The Serious Sub, the ultimate in subwoofers

Being a bass-player, I have always had a soft-spot for low notes (or maybe it is the other way around). Anyway for me, "real" bass is only possible with lots of cone area. Back in 2000 in my Andromeda article I stated that you can only produce “real” bass by moving a large area of air gently and not by moving a small area of air violently. This means that anything smaller than a 10-inch woofer would simply not do. When designing the ultimate subwoofer solution, it would lead to even larger woofers.
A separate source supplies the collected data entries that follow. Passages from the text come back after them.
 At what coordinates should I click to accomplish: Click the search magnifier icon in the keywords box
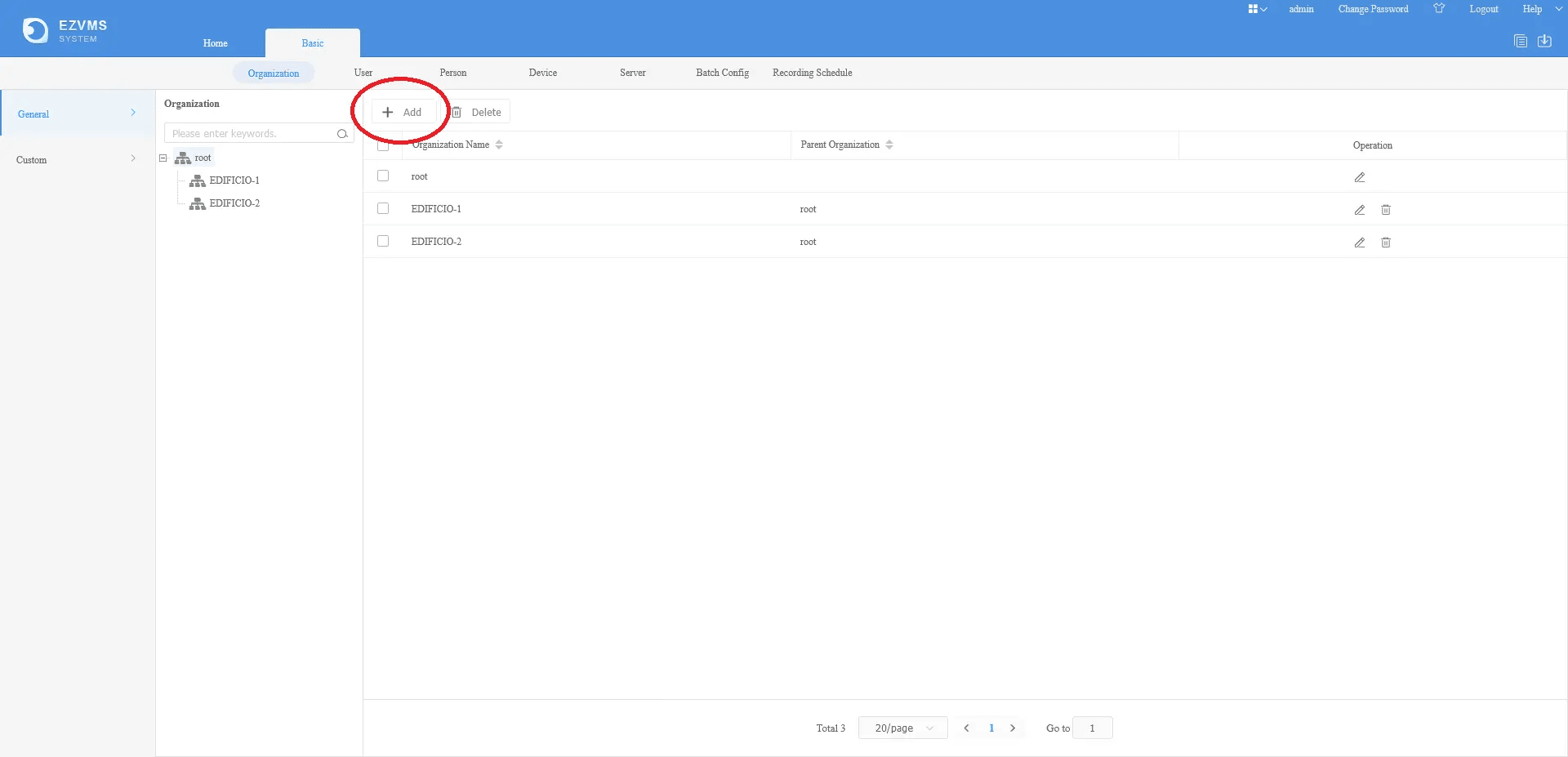click(x=342, y=134)
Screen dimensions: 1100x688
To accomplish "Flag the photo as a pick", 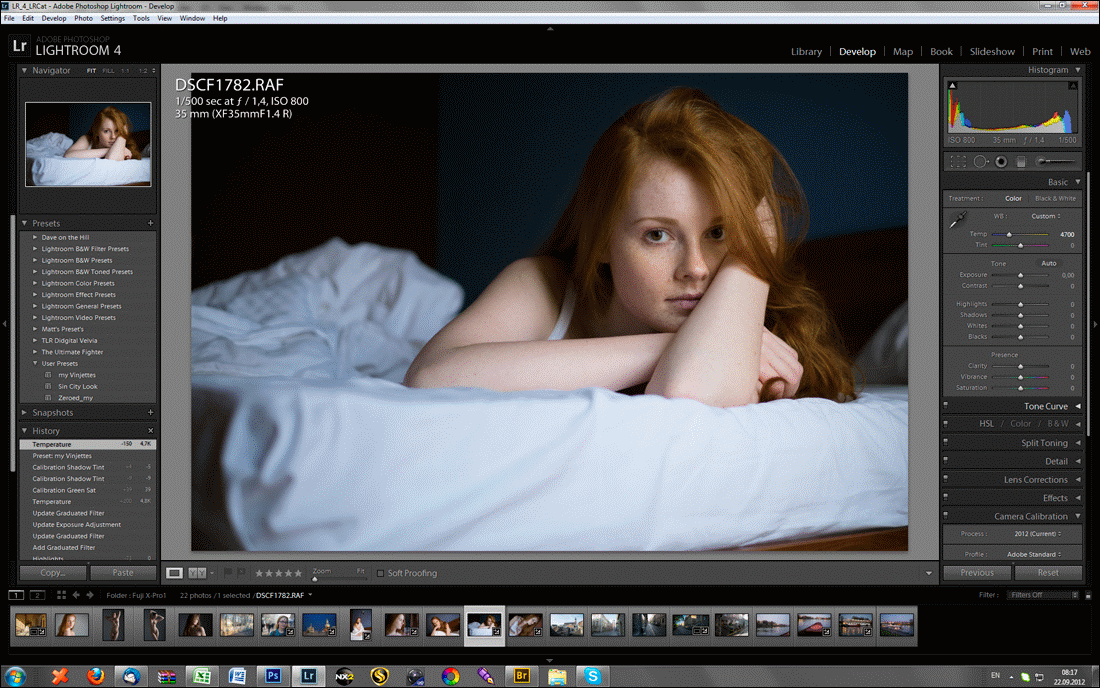I will click(229, 572).
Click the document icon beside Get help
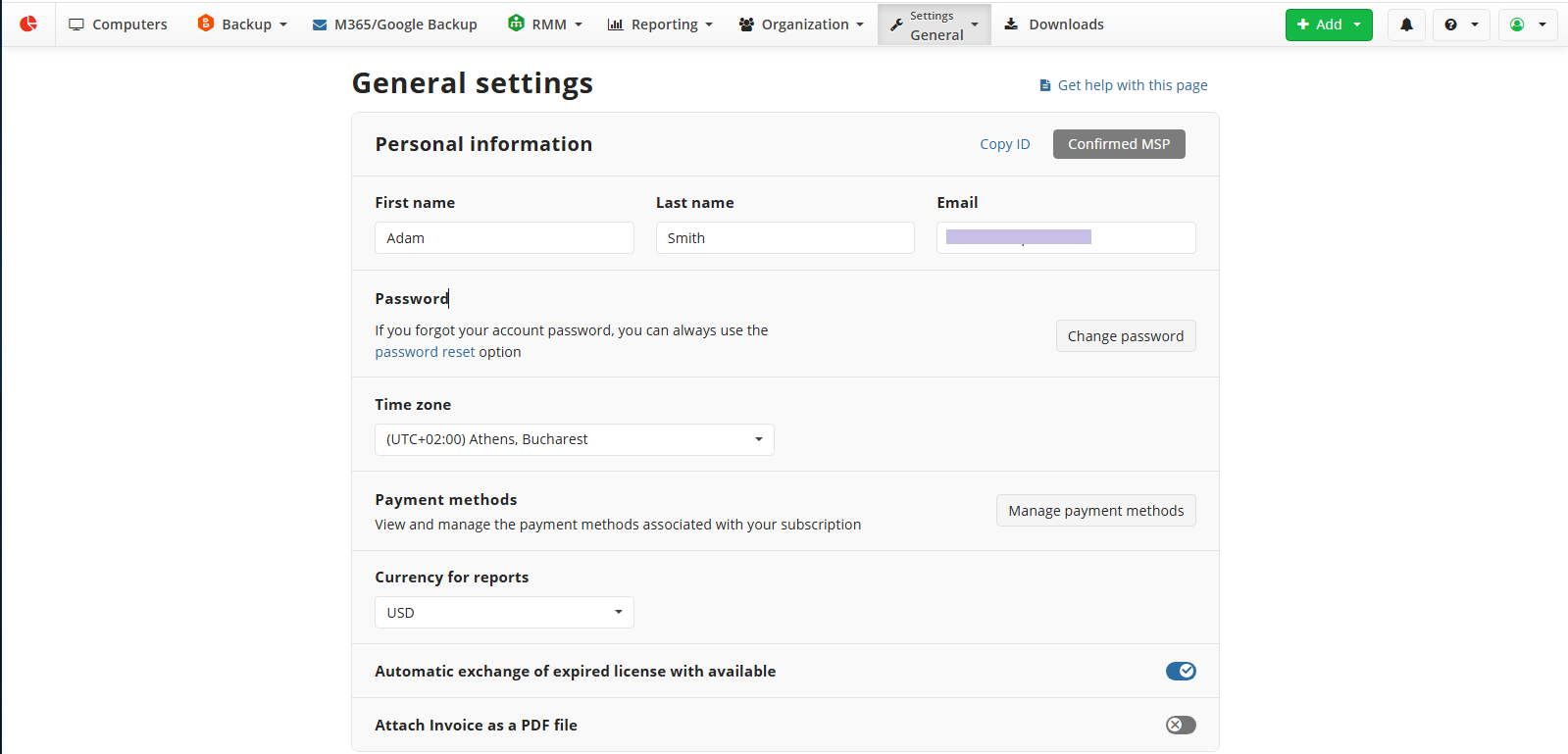This screenshot has width=1568, height=754. point(1045,85)
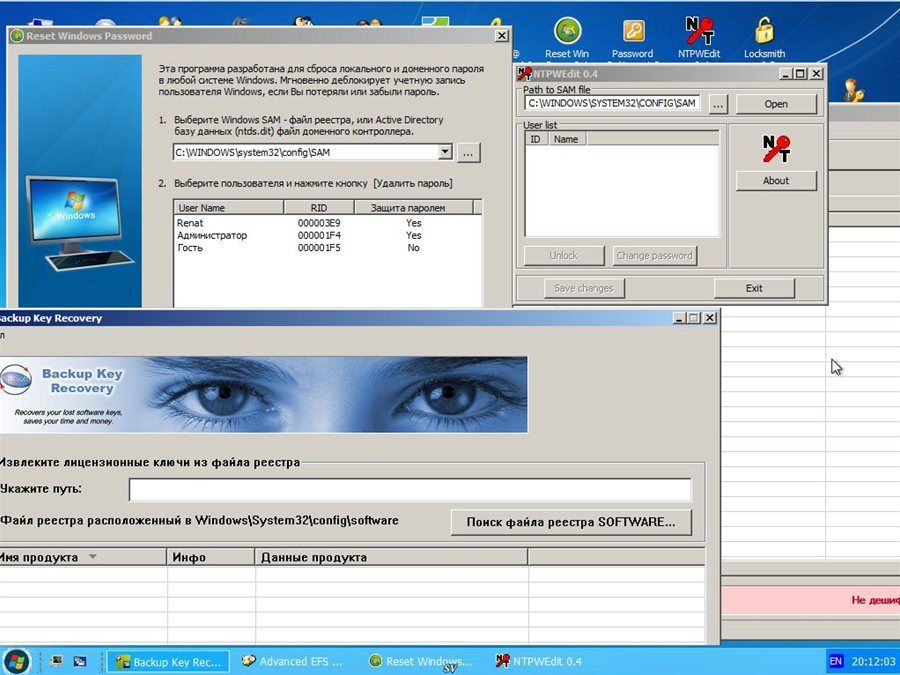Click the Windows Start orb

pyautogui.click(x=16, y=661)
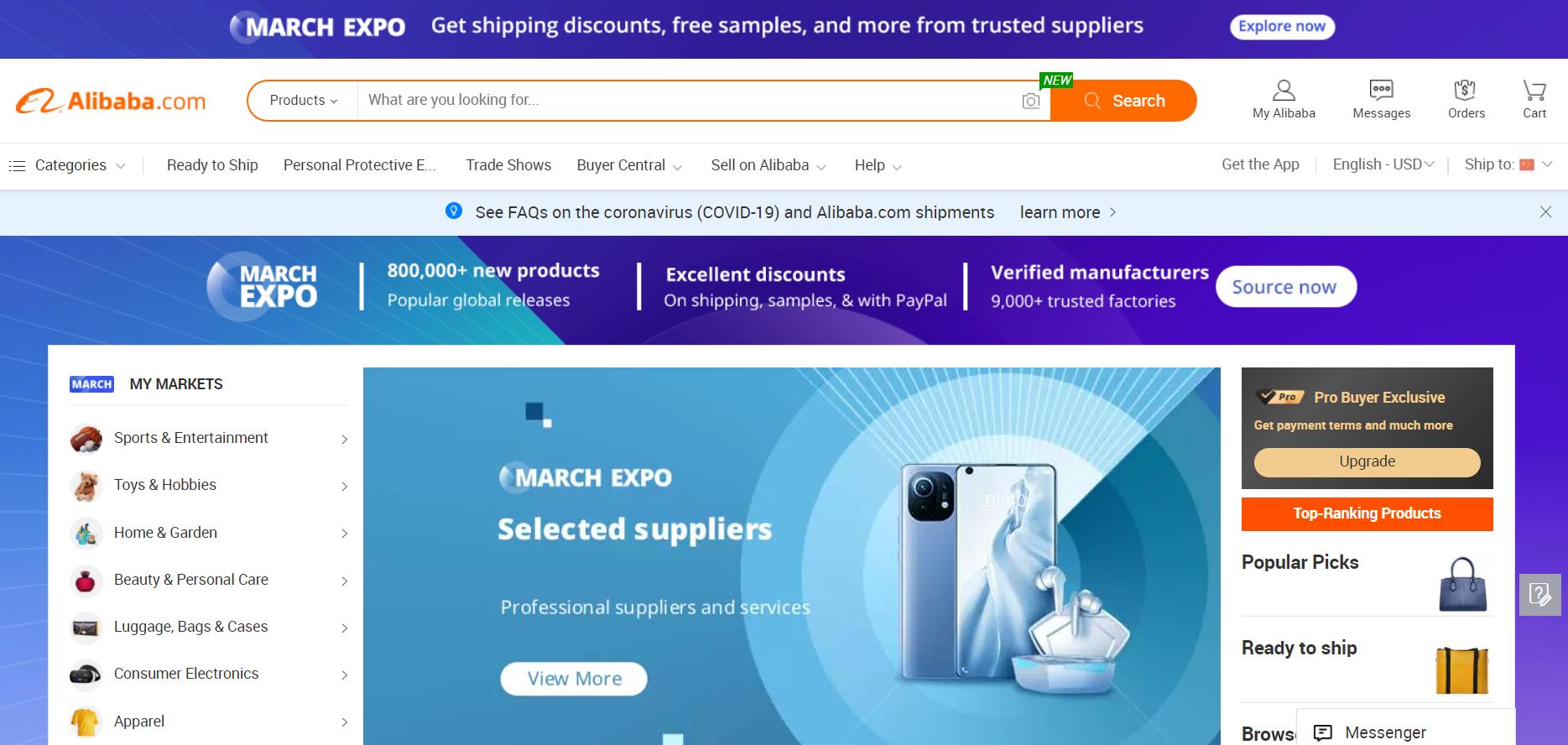1568x745 pixels.
Task: Go to Ready to Ship page
Action: point(212,165)
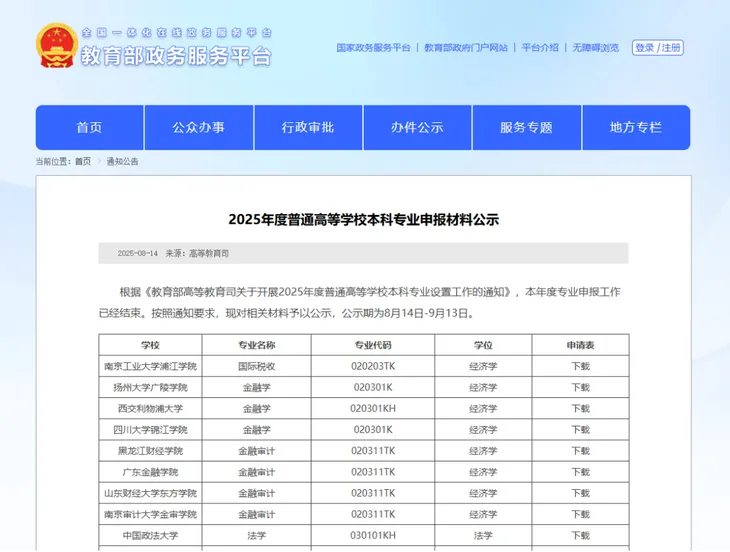
Task: Open the 首页 navigation tab
Action: pos(89,127)
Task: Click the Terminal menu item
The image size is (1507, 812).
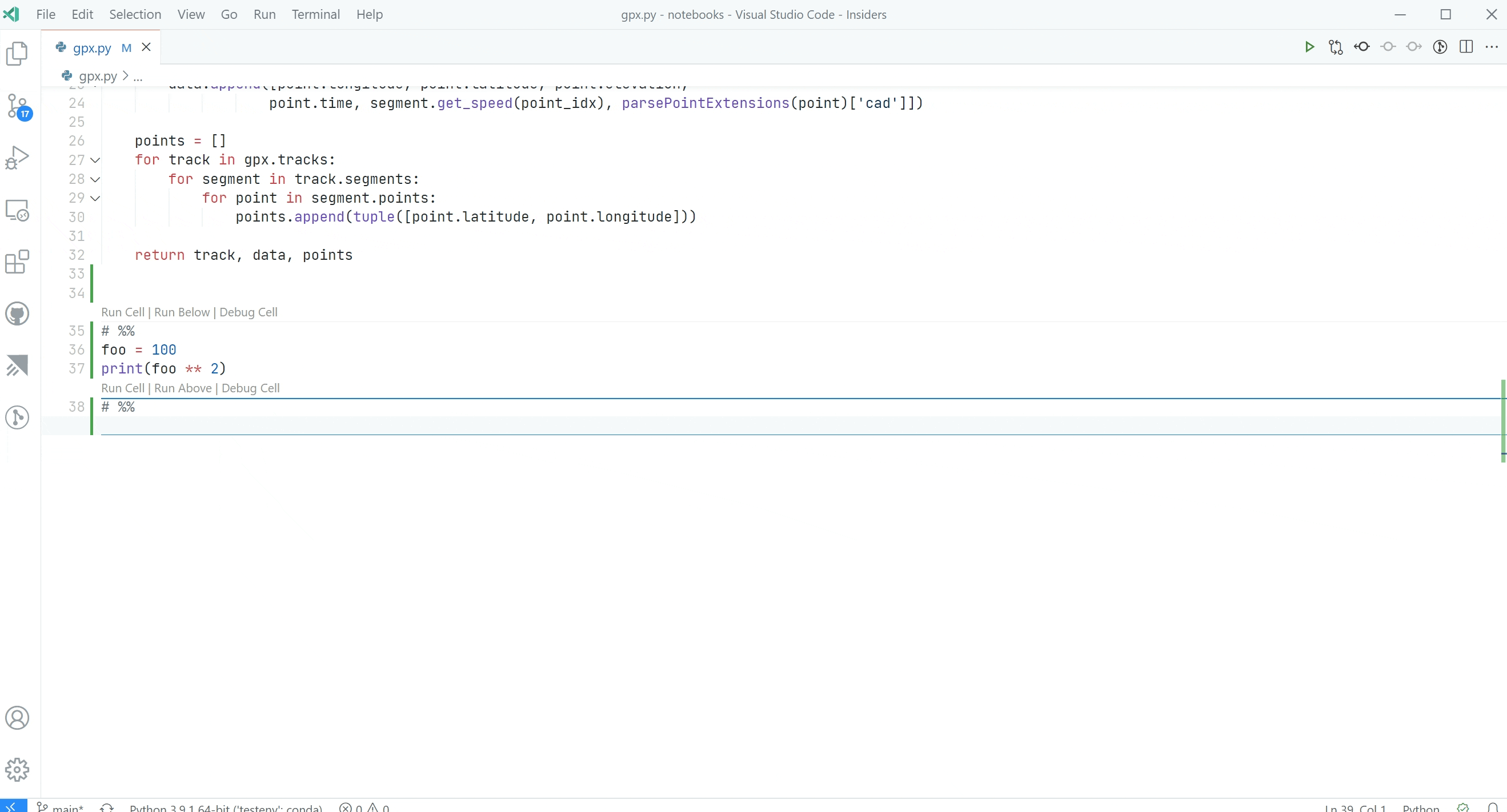Action: [x=316, y=13]
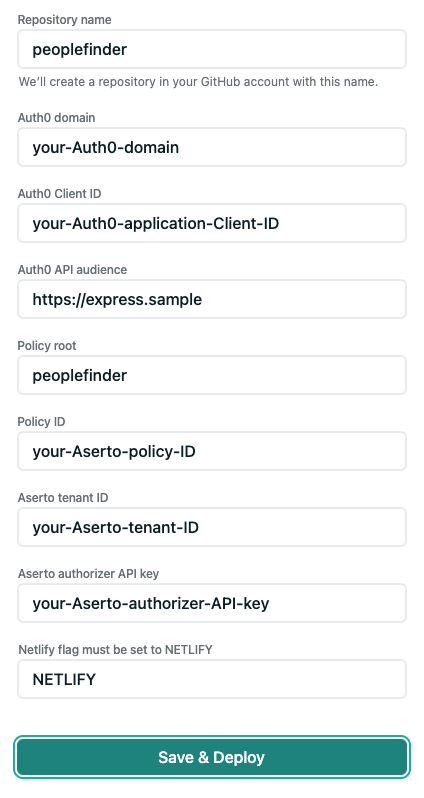Click the "Policy ID" label text
424x798 pixels.
tap(41, 422)
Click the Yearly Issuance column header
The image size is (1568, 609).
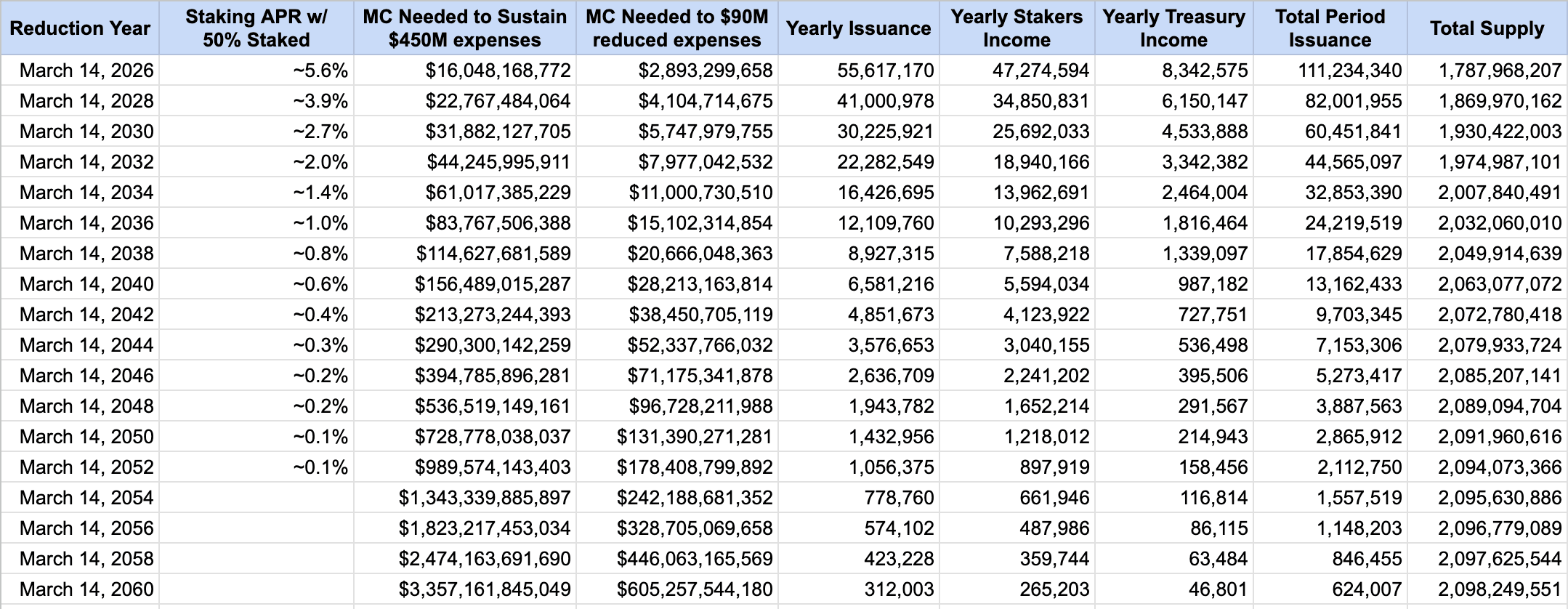click(x=858, y=28)
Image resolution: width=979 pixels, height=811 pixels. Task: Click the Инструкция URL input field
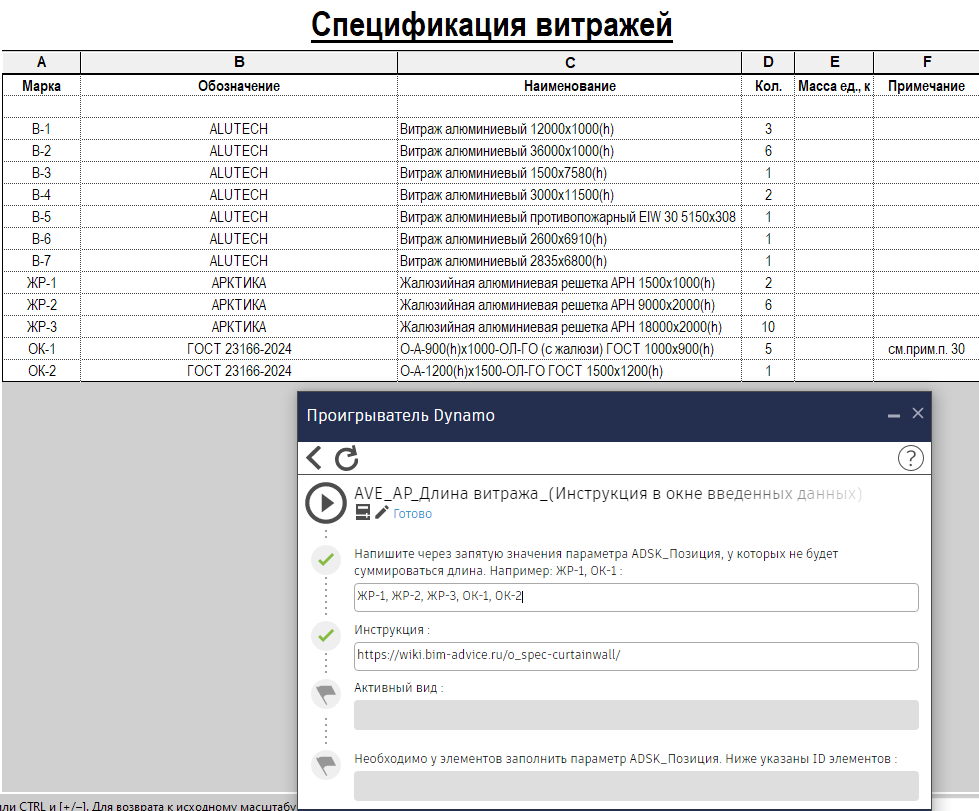click(x=635, y=656)
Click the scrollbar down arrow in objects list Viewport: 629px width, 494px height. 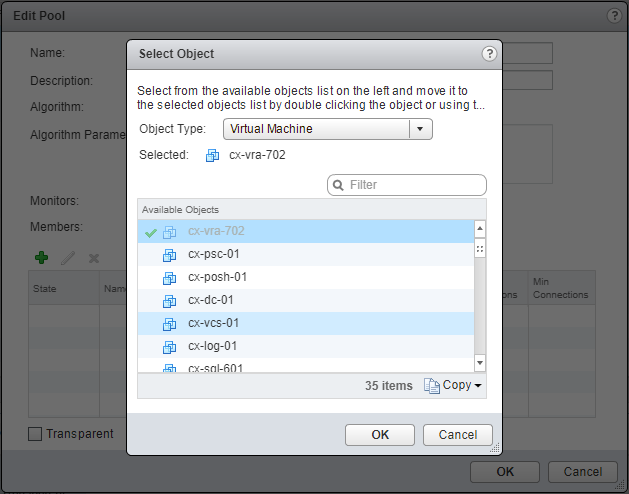pyautogui.click(x=479, y=363)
The Serious Subwoofer driver

In the past I have experimented with various woofers for subwoofer use. Small woofers like the Peerless XXLS10 and XXLS12 and similar designs could produce deep bass from a small cabinet, but to me it never sounded right. It was like the drivers were working to hard trying to do something that, due to their limited size, physicaly wasn't possible. I mean: sub 20Hz from 350-450cm2 - that's what I call a Contradictio in Terminis. So after further experimentation I found that low-bass reproduction started to get interesting with a 15-inch woofer and with an 18-inch woofer it got even better. To stay on the safe side I chose a 21-inch (55cm) woofer. In this woofer size the Precision Devices PD.2150 seemed to fit my needs: low resonance frequency and Qts, very strong magnet system and enough Xmax. According to Precision Devises the PD.2150 is a unique high power, high efficiency cone transducer designed specifically to provide powerful and accurate sub bass frequencies with minimal distortion and power compression, just how I like it! And, before I forget, 1630cm2 of cone area each! Yes indeed, each - I am using two of them so that gives me a nice 3260cm2 of cone-area for the bottom two octaves.

Cabinet experiments

With all this cone area, power handling, efficiency and volume displacement I was free to choose basically any type of woofer/cabinet loading I wanted to find out what would fit my needs the best. First of all the most basic solution: the woofers free-standing on thier own without any form of cabinet - just a wooden block to support the magnet (see photo on the right), you can't bet more open-baffle than that! And supprisingly they can actually produce deep, fast bass without any loading! The only down-side to this solution is that with children arbout the house it isn't very practical.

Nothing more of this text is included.